Clarence Thomas promotes new book in Atlanta
By JILL VEJNOSKA
The Atlanta Journal-Constitution
Published on: 10/19/07
Did Clarence Thomas need to have his head examined?
The Supreme Court justice, who's not exactly known for his openness, came back to his native Georgia on Thursday for an Atlanta Press Club luncheon. Meaning he'd be taking questions from an audience lousy with lawyers (Troutman Sanders was a sponsor) and, worse, pesky journalists.
Associate Justice of the U.S. Supreme Court Clarence Thomas speaking at Marshall University in Huntington, W.Va. last month.

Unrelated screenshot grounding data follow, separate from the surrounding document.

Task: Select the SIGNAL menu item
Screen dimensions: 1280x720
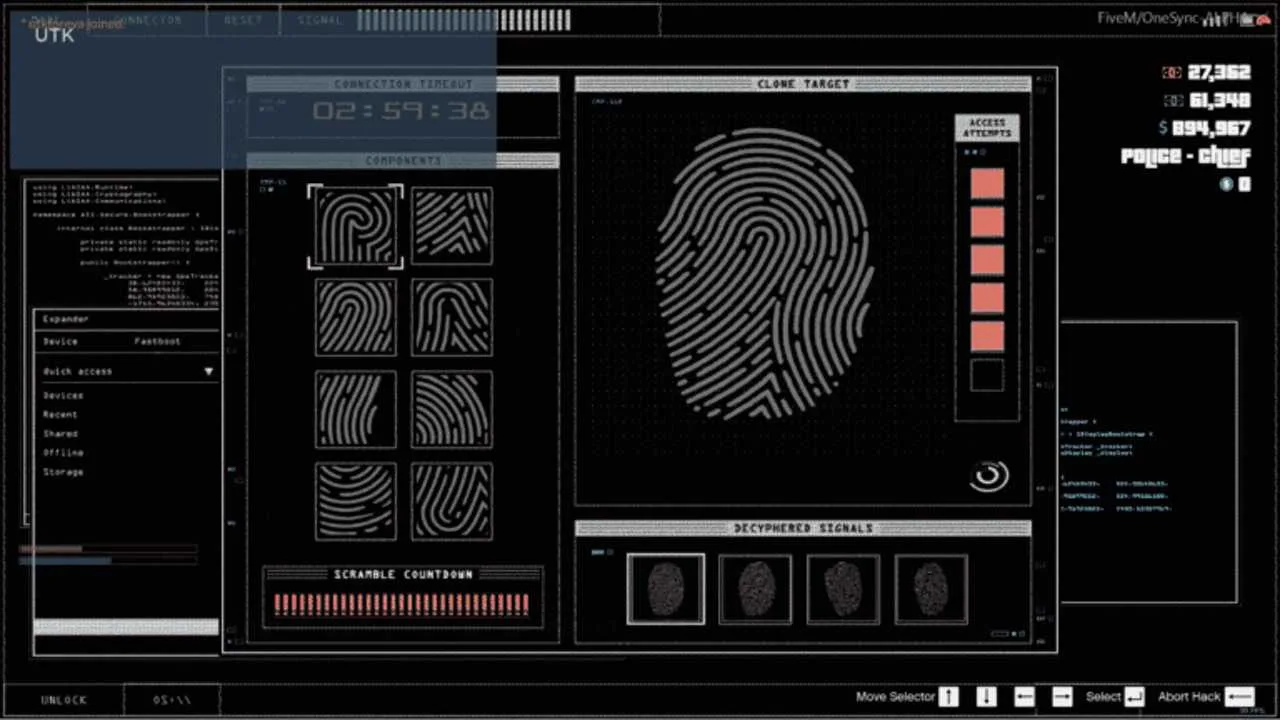Action: tap(319, 20)
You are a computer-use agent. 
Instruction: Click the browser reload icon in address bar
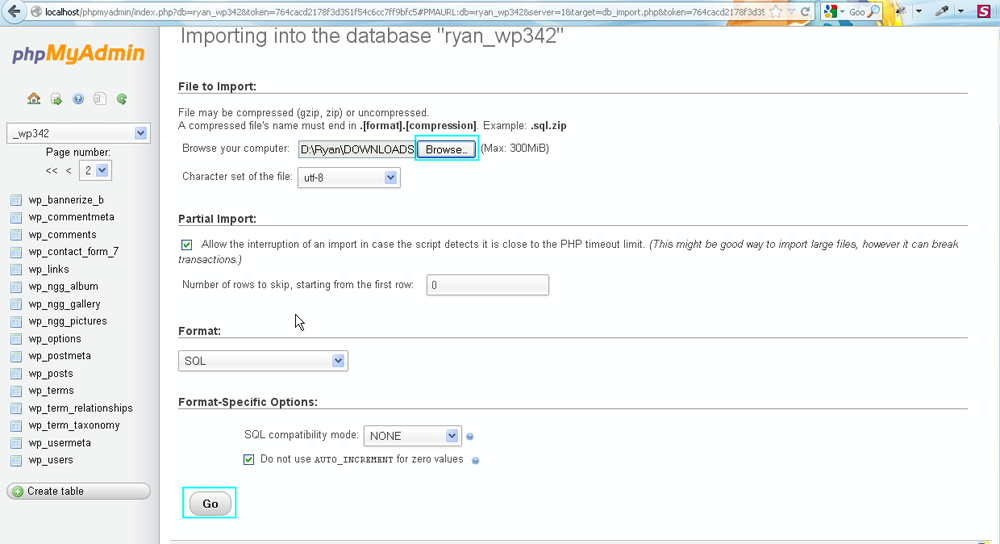pyautogui.click(x=806, y=11)
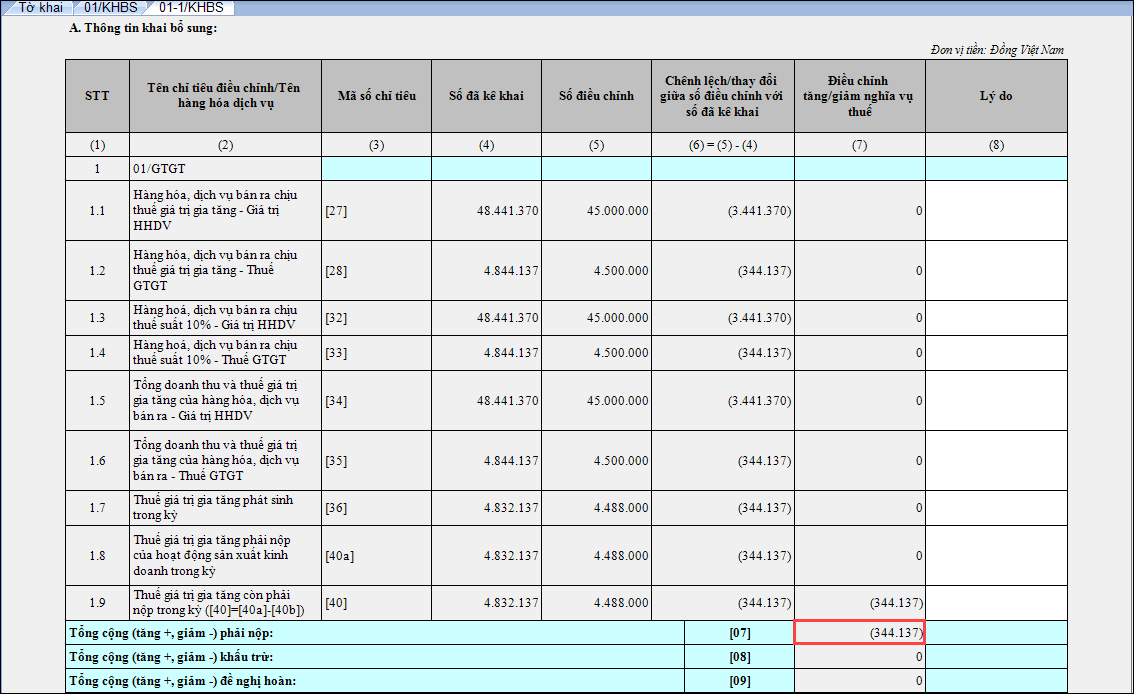The image size is (1134, 694).
Task: Click the Chênh lệch cell for row 1.4
Action: point(723,353)
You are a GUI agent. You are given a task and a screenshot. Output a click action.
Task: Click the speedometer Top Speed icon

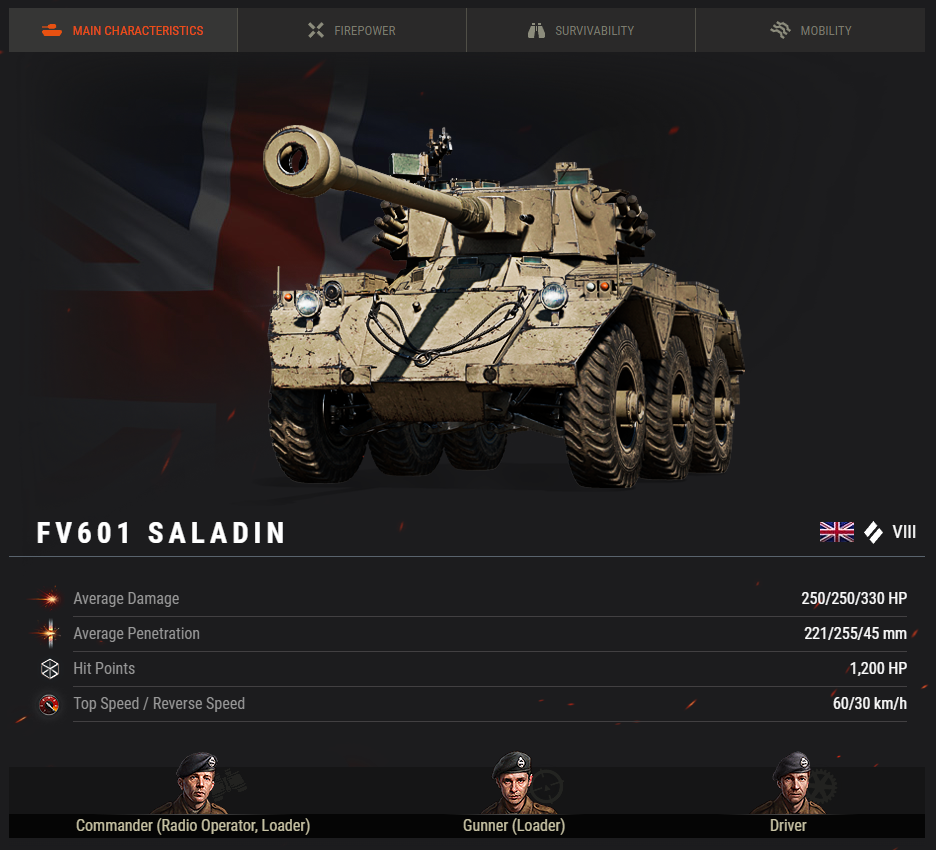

Breaking his 16-year public silence on his bitter confirmation hearings, Thomas writes in his new book that Anita Hill was a mediocre employee who was used by political opponents to make claims she had been sexually harassed.
"I've been in worse situations," Thomas chuckled while autographing a copy of his somewhat controversial new memoir, "My Grandfather's Son," before lunch. "I have had confirmation hearings."
As if anyone needed reminding of that surreal period in 1991 when his televised hearings turned into a "he said/she said" debate on Anita Hill's accusations of sexual harassment, one of the first audience questions Thursday concerned Thomas' decision to revisit it in his book.
"If I'd left it out, you'd be asking the opposite," Thomas, 59, responded tersely.
Bonhomie suffused the Commerce Club, where the Pin Point-born justice got a standing ovation before proclaiming he was "pleased to be back home in Georgia."
Thomas alternately tickled his listeners by recalling his first trip to Atlanta 40 years ago — like everyone else, he came here to catch a plane and rode the glass elevator at the [Hyatt] Regency "about 10 times" — and quieted them by recalling his inability to get hired by law firms in Savannah and Atlanta.
"One of the hardest times for me was wanting so badly to come back to this state," Thomas said. "I think in a strange way that had I not been rejected in Atlanta, I certainly wouldn't be standing up here today talking to you all."
Not that this is the same Georgia he left behind. Asked if he thought there will be a female chief justice of the Supreme Court during his lifetime, Thomas pointed out the current chief, John Roberts, is only 52. Then he turned the Q&A tables:
"Did you ever think you'd live long enough to see a black female chief justice of the state of Georgia?" Thomas asked rhetorically, meaning current Chief Justice Leah Ward Sears. "It is absolutely historic. If that can happen in the sovereign state of Georgia, I think it can happen over the entire United States, and it can happen with respect to the presidency."
Thomas responded to a question about "misconceptions" about him by denouncing suggestions that he took his cues on decisions from conservative Justice Antonin Scalia: "Obviously what that's based on is that I'm black and supposed to think a certain way."
He laughed, hard, when asked which of his fellow justices he'd least like to argue a case before.
"I am not answering that," Thomas protested. "You've got to remember, I've got to go back to work!"
Don't be surprised if he gets there by motor coach. Thomas seemed happiest when talking about taking incognito king-of-the-road trips in his RV. Once, soon after the controversial court ruling that decided the 2000 presidential election, Thomas said, a trucker in Brunswick stared and asked, "Anyone ever tell you that you look like Clarence Thomas?" Responded the limelight-loathing justice: "Uh, yes."
"And he said, 'I'll bet it happens all the time, huh?' And that was it," Thomas recalled, roaring at the memory.
After all, he's been in worse situations.